State employment backtracked last month
Published 10:12 am Friday, September 21, 2012
By Adam Belz
Minneapolis Star Tribune
Minneapolis — The Minnesota jobs market lost momentum in August as employers cut 2,000 positions, punctuating the slow and uneven economic recovery in the state and across the country.
Most sectors of the state labor market contracted as the unemployment rate ticked up to 5.9 percent. Meanwhile, the state’s robust estimate for job creation in July was revised downward — from 6,800 to 4,800 net jobs.
“The labor market is still struggling to find its footing,” said Mark Phillips, commissioner of the Minnesota Department of Employment and Economic Development.
Most striking in the August report was the decline in manufacturing and construction jobs, as both sectors were producing a steady stream of new jobs over the past 12 months. But Minnesota manufacturers cut 2,700 jobs last month, erasing more than half the gains over the past year; construction companies dropped 1,300 jobs.
“We’ve been noticing a little softening in the manufacturing sector over the past few months,” said Toby Madden, an economist at the Federal Reserve Bank of Minneapolis.
In a state where 2.7 million people are working, the loss of 2,000 jobs could be little more than a rounding error, economists noted. Overall, Minnesota’s economy has created 24,500 jobs in the past 12 months and regained more than half the jobs lost in the Great Recession.
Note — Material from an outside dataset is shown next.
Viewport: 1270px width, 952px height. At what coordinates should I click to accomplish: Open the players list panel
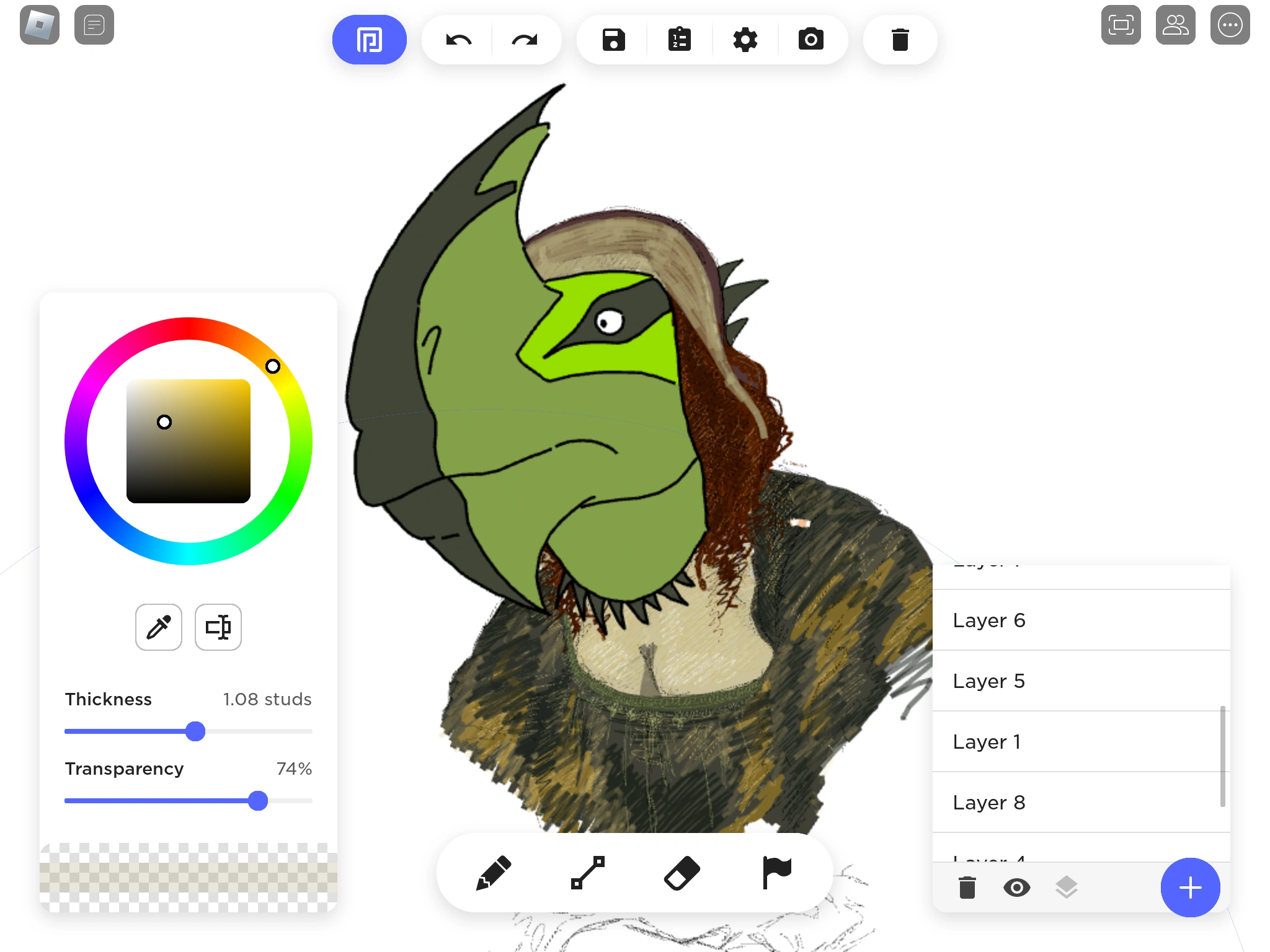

Some indicators are encouraging. The economy has added 3,800 professional jobs since April, mostly in well-paid computer professions and accounting. New claims for unemployment benefits fell by 1,400 in August to their lowest level since March 2008. Minnesota ranks fourth in the nation for the number of job openings per unemployed person, behind only its neighbors to the west.
“We fall behind the Dakotas and Nebraska, which is perhaps because few people want to live there,” joked Steve Hine, a labor market economist at DEED.
And monthly job surveys are not the final word on the health of the state economy. A more comprehensive quarterly census shows job growth may be stronger than the monthly reports portray.